(Trecho)
┄┄┄┄┄┄┄┄┄┄
Exercícios Espirituais

1. Apresentação dos pontos pelo orientador

2. Oração preparatória

3. Composição do lugar

4. Petição da graça a ser alcançada: objetos

5. Meditação propriamente dita

6. Colóquio com Deu

7. Revisão do período de oração

Momentos didáticos da

Ratio Studiorum

1. Preleção do professor

2. Estudo privado do aluno

3. Exercícios de memória

4. Repetições

5. Trabalhos grupais

6. Exposições

7. Provas e exames

Com efeito, podem ser observadas semelhanças entre a estrutura de ambos os

modelos, assim, serão analisados estes pontos separadamente a fim de se investigar

efetivamente o quanto, de fato, guardam correspondência entre si. Não se trata de querer

igualar os dois documentos, e sim, verificar em que aspectos estruturais os Exercícios

Espirituais inspiraram os momentos didáticos da Ratio Studiorum, uma vez que tentar esta

transposição direta não parece ser algo razoável.
┄┄┄┄┄┄┄┄┄┄
(Objetivo) Reescreva o trecho sobre os Exercícios Espirituais e a Ratio Studiorum que vai de "igualar os dois" até "ser algo razoável.", trocando "razoável" por "sensato".

(Dados de origem)
┄┄┄┄┄┄┄┄┄┄
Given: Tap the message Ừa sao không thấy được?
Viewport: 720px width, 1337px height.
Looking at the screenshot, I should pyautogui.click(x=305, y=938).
┄┄┄┄┄┄┄┄┄┄
(Resultado do exercício)
igualar os dois documentos, e sim, verificar em que aspectos estruturais os Exercícios

Espirituais inspiraram os momentos didáticos da Ratio Studiorum, uma vez que tentar esta

transposição direta não parece ser algo sensato.